** Extract follows **

Reputation: 171
Lets say you have two sets, set1 is very large (a couple million values), and set2 is relatively small (a couple hundred thousand values). If I wanted to get the intersection of values between these two sets using the .interstion() function, would there be a runtime improvement based on the order of the inputs?
For example would one of these run faster than the other?
set1.intersection(set2)
set2.intersection(set1)
Upvotes: 5
Views: 396
Reputation: 1295
No, input order does not matter. In CPython (the standard Python implementation), the set_intersection
function handles set intersection. In the case where the other argument is also a set, the function will swap the two sets such that the smaller one is iterated through while the larger set is used for (constant time) lookup, as Booboo described:
if (PySet_GET_SIZE(other) > PySet_GET_SIZE(so)) {
tmp = (PyObject *)so;
so = (PySetObject *)other;
other = tmp;
}
while (set_next((PySetObject *)other, &pos, &entry)) {
key = entry->key;
hash = entry->hash;
rv = set_contains_entry(so, key, hash);
if (rv < 0) {
Py_DECREF(result);
return NULL;
}
if (rv) {
if (set_add_entry(result, key, hash)) {
Py_DECREF(result);
return NULL;
}
}
}
Thus, where set1
and set2
are sets, set1.intersect(set2)

** End of Extract **
** Stored data follows **

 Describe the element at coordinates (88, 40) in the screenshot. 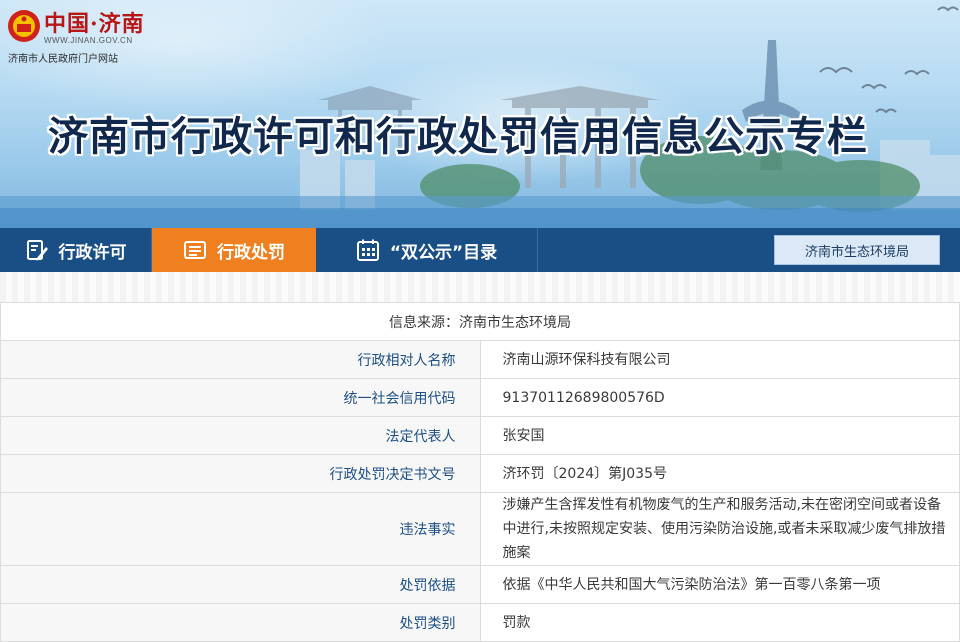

** End of Stored data **

[Directions]:
1. Reproduce the stretch of the Python set intersection thread from "Reputation: 171" through "than the other?".
2. According to the Python set intersection thread, which function in CPython handles set intersection?
3. Extend the Python set intersection thread onward from the point where it stops.

[Answers to the exercise]:
1.
Reputation: 171
Lets say you have two sets, set1 is very large (a couple million values), and set2 is relatively small (a couple hundred thousand values). If I wanted to get the intersection of values between these two sets using the .interstion() function, would there be a runtime improvement based on the order of the inputs?
For example would one of these run faster than the other?

2. The set_intersection function.

3.
and set2.intersect(set1)
will have the same performance. A small empirical test with timeit
agrees:
import random
import string
import timeit
big_set = set()
while len(big_set) < 1000000:
big_set.add(''.join(random.choices(string.ascii_letters, k=6)))
small_set = set()
while len(small_set) < 10000:
small_set.add(''.join(random.choices(string.ascii_letters, k=6)))
print("Timing...")
print(f"big_set.intersection(small_set): {min(timeit.Timer(lambda: big_set.intersection(small_set)).repeat(31, 500))}")
print(f"small_set.intersection(big_set): {min(timeit.Timer(lambda: small_set.intersection(big_set)).repeat(31, 500))}")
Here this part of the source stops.